| Activity |
Leave out the lines before the one with "Screen dimensions: 516x772"; output that line and all remaining lines of the records exactly.

[Stored items]
********
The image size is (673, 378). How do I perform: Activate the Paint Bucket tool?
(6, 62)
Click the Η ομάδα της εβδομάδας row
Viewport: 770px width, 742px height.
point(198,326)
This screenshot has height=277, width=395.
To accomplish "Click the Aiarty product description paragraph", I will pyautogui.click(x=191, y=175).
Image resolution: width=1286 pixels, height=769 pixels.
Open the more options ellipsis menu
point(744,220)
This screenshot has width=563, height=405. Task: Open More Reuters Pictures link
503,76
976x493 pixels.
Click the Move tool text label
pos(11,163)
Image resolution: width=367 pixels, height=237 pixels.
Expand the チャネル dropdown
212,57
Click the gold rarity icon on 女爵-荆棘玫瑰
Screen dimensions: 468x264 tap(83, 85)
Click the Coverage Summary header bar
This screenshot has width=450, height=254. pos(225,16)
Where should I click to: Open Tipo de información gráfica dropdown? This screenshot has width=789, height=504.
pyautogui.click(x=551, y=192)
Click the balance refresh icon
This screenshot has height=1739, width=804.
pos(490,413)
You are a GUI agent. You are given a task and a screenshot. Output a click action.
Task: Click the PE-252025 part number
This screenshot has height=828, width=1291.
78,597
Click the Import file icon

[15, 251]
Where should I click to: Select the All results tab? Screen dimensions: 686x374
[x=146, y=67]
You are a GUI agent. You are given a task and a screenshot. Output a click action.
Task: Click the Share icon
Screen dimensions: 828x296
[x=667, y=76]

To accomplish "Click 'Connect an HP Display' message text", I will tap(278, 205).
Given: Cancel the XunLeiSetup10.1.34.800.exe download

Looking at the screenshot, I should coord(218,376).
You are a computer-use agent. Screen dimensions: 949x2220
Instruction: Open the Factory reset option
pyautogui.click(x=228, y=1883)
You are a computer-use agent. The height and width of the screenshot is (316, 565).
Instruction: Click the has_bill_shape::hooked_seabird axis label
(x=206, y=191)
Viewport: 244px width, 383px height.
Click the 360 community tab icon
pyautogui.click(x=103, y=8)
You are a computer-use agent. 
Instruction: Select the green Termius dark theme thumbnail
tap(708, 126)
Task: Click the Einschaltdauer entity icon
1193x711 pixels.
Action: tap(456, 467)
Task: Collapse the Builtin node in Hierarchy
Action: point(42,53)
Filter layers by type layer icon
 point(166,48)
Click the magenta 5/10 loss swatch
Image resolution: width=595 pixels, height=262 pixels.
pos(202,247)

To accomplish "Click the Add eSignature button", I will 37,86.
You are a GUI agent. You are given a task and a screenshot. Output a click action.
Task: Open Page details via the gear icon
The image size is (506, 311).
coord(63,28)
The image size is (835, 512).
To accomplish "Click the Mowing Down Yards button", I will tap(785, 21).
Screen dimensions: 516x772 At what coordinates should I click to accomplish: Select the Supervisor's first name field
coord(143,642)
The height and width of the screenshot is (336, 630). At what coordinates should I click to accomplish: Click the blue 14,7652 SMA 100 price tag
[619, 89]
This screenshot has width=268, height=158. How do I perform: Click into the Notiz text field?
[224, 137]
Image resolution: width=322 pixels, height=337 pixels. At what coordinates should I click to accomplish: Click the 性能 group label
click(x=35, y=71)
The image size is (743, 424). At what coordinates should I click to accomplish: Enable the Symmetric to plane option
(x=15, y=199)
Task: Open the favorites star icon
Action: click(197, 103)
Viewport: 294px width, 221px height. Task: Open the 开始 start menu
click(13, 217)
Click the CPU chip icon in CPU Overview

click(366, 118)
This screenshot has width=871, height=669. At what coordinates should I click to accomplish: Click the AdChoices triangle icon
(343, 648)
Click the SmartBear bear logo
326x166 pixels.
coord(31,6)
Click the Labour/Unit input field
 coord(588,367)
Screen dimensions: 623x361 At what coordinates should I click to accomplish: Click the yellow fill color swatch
********
| Reply |
Screen dimensions: 516x772 At what coordinates should I click to accomplish: Select the Supervisor's first name field
coord(143,642)
The height and width of the screenshot is (336, 630). At what coordinates should I click to accomplish: Click the blue 14,7652 SMA 100 price tag
[619, 89]
This screenshot has width=268, height=158. How do I perform: Click into the Notiz text field?
[224, 137]
Image resolution: width=322 pixels, height=337 pixels. At what coordinates should I click to accomplish: Click the 性能 group label
click(x=35, y=71)
The image size is (743, 424). At what coordinates should I click to accomplish: Enable the Symmetric to plane option
(x=15, y=199)
Task: Open the favorites star icon
Action: click(197, 103)
Viewport: 294px width, 221px height. Task: Open the 开始 start menu
click(13, 217)
Click the CPU chip icon in CPU Overview

click(366, 118)
This screenshot has width=871, height=669. At what coordinates should I click to accomplish: Click the AdChoices triangle icon
(343, 648)
Click the SmartBear bear logo
326x166 pixels.
coord(31,6)
Click the Labour/Unit input field
 coord(588,367)
Screen dimensions: 623x361 At what coordinates should I click to accomplish: Click the yellow fill color swatch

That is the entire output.